The more non-violent we are, the more we work to center ourselves on the plight of the planet and being, the more we unite, stop the bickering, drop the past and recoginize the importance of each individual heart and how it connects to the collective whole of the movement the faster we escape being slaves on the wheel of time and the blatant manipulation of the 1%.

The important Spiritual dimension to “Occupy Wall Street”
 Gus diZerega 
How does the current worldwide focus on bringing the ultra-wealthy banksters and corporations under more effective control relate to traditional spiritual concerns, particularly Pagan ones? Quite directly, actually.
Every genuine spiritual tradition teaches that we live within a larger context of value and importance beyond the purely material.  What is important far out-weighs what can be bought by money.
Pagan traditions bring in an additional insight that some others also share: the world and everything in it is an expression of the sacred.  Plants, animals, and the land itself are not simply resources provided for our benefit, to be used as we wish. Every wise relationship is ultimately ethical at its foundation. The earth itself, the seas and mountains, forests and meadows, streams and sky, deserts and plains, and all upon and within them, is a sacrament.  Life is a sacrament and is best when lived that way.
But we live within a society where plants, animals, and the land and waters  are treated by its dominant institutions as purely resources, and increasingly where people are treated the same way.  Everything and everyone is useful, an opponent, or irrelevant.  Banks and corporations are institutionally incapable of acting otherwise.  They cannot act ethically because if any CEO elevated ethics above profit, he or she would be ousted in a hostile take over as soon as some rich sociopath noticed.  And notice they certainly do. The founders of companies have leeway here, but it rapidly disappears when they are gone, and sometimes they themselves are ousted in order for investors, ‘venture capitalists’ and financial institutions, to make more money.
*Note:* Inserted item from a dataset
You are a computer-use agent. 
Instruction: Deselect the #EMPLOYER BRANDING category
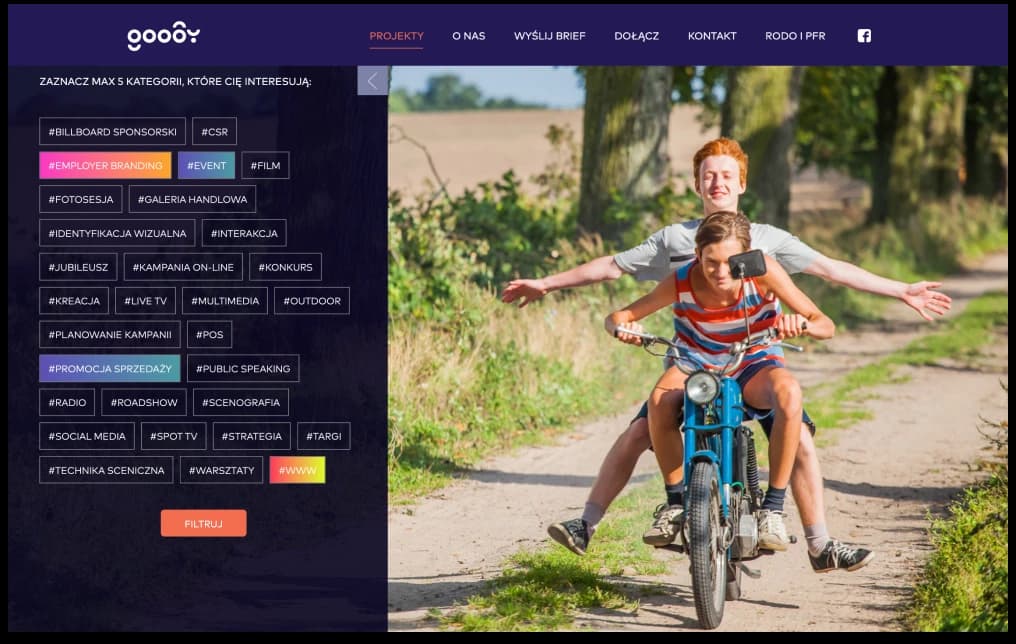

The current capitalist system actively and systemically selects for the least ethical to acquire the most power. Checks have to come from the outside, and government is the only institution with the power to do this.  But today the banks and corporations have essentially bought the government. Before OWS the corporate media incessantly wrote of deficits and the need to trim environmental and health regulations while keeping defense expenditures high and even lowering taxes on the wealthy further.  Poll after poll indicated most Americans had precisely opposite priorities, and they were ignored in press and government alike.
Spiritual traditions that treat the earth simply as a way station on our journey to salvation or enlightenment can simply shrug at this, as many do. (Not all, some of these traditions are very aware of the evils in our current system and want to see them addressed as much as I do.)
But we Pagans who love and honor the sacred as immanent in the world have a different and more painful problem.  Many of the expressions of the sacred that speak most to us are being trampled on and despoiled by forces that are incapable of responding to reason or heart because all that they care about is acquiring more money in a failed effort to fill the emptiness in their souls with power and wealth.
Bringing the über wealthy and powerful under control, ending the arrogant aristocracy of wealth, will not solve these problems, but it will make it possible for us to at least begin to address them. OWS changed the terms of the debate and injected ethical concerns as more important than wealth.  This is big, very big.  They accomplished more in a month than Obama and his “Yes We Can” did in years. Think about that.